··· Data excerpts

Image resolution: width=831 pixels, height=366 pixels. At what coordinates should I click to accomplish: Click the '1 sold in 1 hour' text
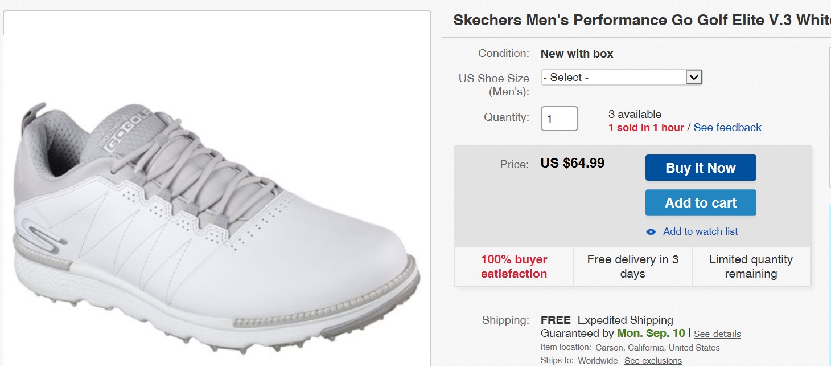(x=646, y=128)
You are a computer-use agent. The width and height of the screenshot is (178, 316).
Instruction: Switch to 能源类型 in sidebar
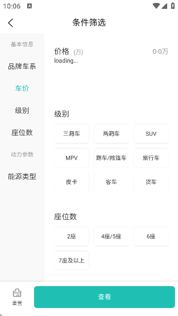click(22, 176)
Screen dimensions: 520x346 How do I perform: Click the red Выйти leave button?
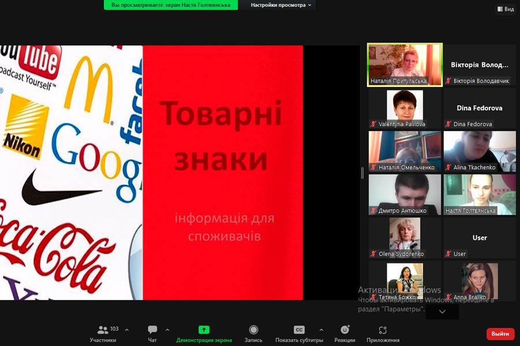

······

[Task to complete] Write out all of the material above again, requests included, scaling every coordinate in the answers by 0.7 and rounding to whole numbers, with halves rounded up. Leave the numbers in the requests unchanged, and leave the pictures out.

[Expected output]
Image resolution: width=831 pixels, height=366 pixels. At what coordinates should I click to accomplish: Click the '1 sold in 1 hour' text
(x=452, y=90)
You are a computer-use agent. The width and height of the screenshot is (178, 316).
Instruction: Switch to 能源类型 in sidebar
click(15, 123)
Screen dimensions: 520x346 How do I perform: Click the red Выйти leave button?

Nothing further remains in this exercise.